COLUMBUS _ Hon had ladders up, a sheet of plywood lying across sawhorses, a cordless drill in her holster. As the silver pickup rolled down the driveway, she was hoisting a sheet of galvanized steel onto the roof deck of the entranceway.
Buddy and I were out behind the barn this gray Saturday morning. We were sitting on big cold rocks, shooting the .22 at a pizza box some 50 feet away. The nine-year-old drew the stock against his shoulder, steadied his left elbow on his knee. He squinted at the target, trying to stop the wobble as his right index finger curled back slowly.
Suddenly the gun barked and the box top twitched in a puff of smoke.
"Good one," I guessed, but we got up to inspect the target, a black, spray-painted bullseye, more closely.
"Someone's here," he said as he looked toward the road. "I think it's Uncle Chet." We circled back to the house.
"Do you think he wants to shoot?"
"I doubt it," I said as I removed the clip and cleared the chamber. "We can shoot again later."
After we had skirted the barn, there was Uncle Chet in his brown Carhartt coat and old red-and-black checked hat, holding an edge of galvanized roofing as Hon fastened it with screws.
"Well, Grandpa always said, `Never get any more work than your woman can handle,"' he drawled. "And you've got that down pat."
"Grandpa was a smart man."
"We were shooting," Buddy said.
"I can see that," Uncle Chet said as we all went inside, which was like a sauna because the wood stove had been cooking.
I reheated coffee on the gas stove.
"I like your portico," Uncle Chet said as he sat down at the kitchen table.
"I want to get it done today," Hon said. " The plywood's been out in the rain for a week."
"With the crew you've got, you're in trouble," he said.
"I told her to call me if she needed me," I said from the stove.
"I didn't," she said. "I just can't stay long now because I've got everything in my head, everything set up."
"Then get back; I'll bring you a coffee," I said.
"Thanks," she said as she reached for her coat and went back outside.
"You've got it made," Uncle Chet remarked as I poured the coffee.
"Half a day a week I do," I said.
"Well, the day I want to talk about is Tuesday," he said. "We've got the best president in generations fighting for his political life.

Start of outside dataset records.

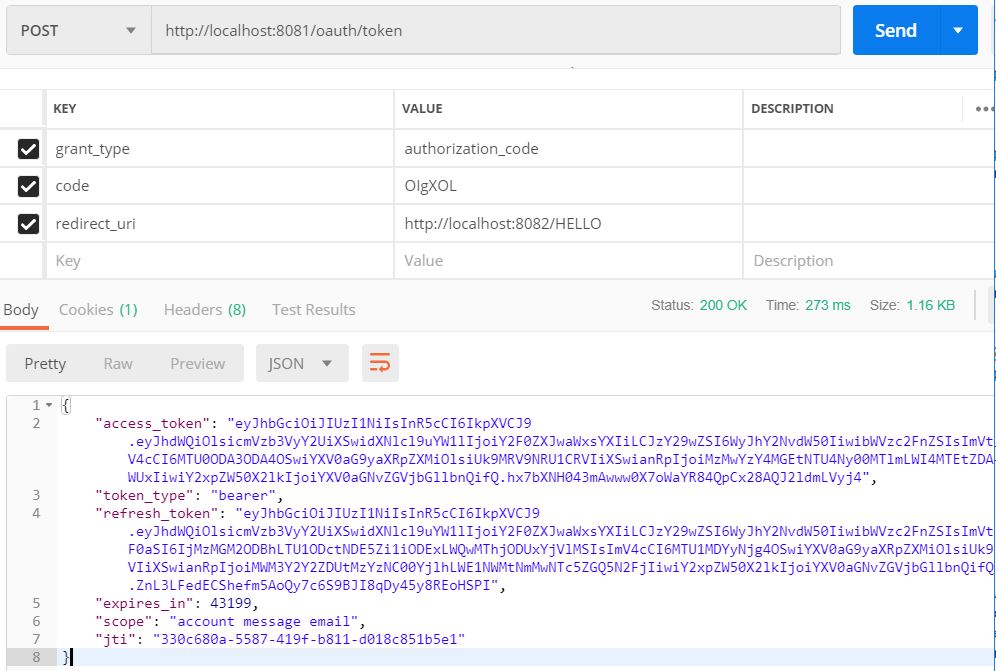Uncheck the redirect_uri parameter
Screen dimensions: 996x671
[27, 223]
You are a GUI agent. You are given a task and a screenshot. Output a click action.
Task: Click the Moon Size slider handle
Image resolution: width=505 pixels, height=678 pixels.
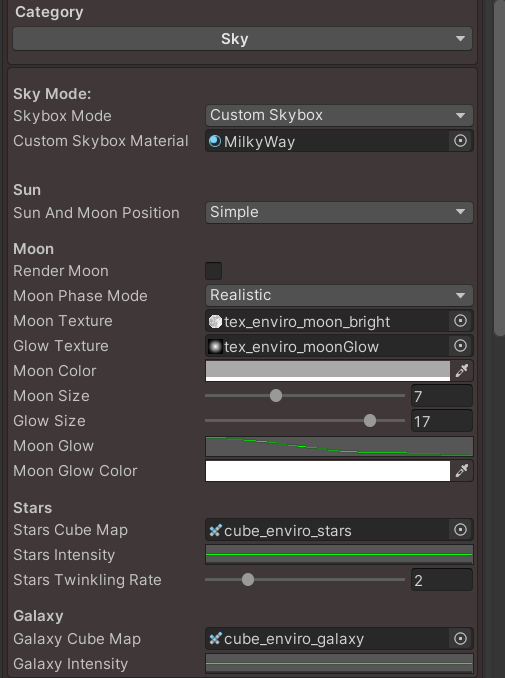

The Republicans are trying to rub him out, him and Nancy Pelosi, for trying to save the middle class."
"We've got to get off our tails and vote," I said.
"You betcha! We've got to vote to thank Obama for winding down the Iraqi War, Bush's gift to Haliburton and Blackwater. Thank him for averting a depression, turning the ship around in just 21 months, though the big money and all the GOPers were against him, hoping he'd fail, hoping we'd fail."
"True."
"How about driving down the price of a student loan, making education more affordable for millions by cutting out the loan sharks?"
"Music to my ears. You're talking to the father of a high school senior."
"And we haven't even gotten to taking on the health insurance industry, putting the brakes on runaway rate hikes, allowing children to stay on their parents' plans, creating health insurance exchanges, even if the new rules don't kick in at once."
"He's lucky to get what he got," I said.
"Of course! He's had to do it with billionaires like Rupert Murdoch in his face, the media in their pockets, and with a right-wing Supreme Court corrupting politics in the name of free speech."
"That Citizens United case could be his undoing," I said.
"Our undoing," Uncle Chet said, "because we won't get another Obama in our lifetimes, a man who's on the workers' side despite the death threats, the birthers' slander and the guilt-by-association lies spewed by the rabble, those tools of the ruling elite."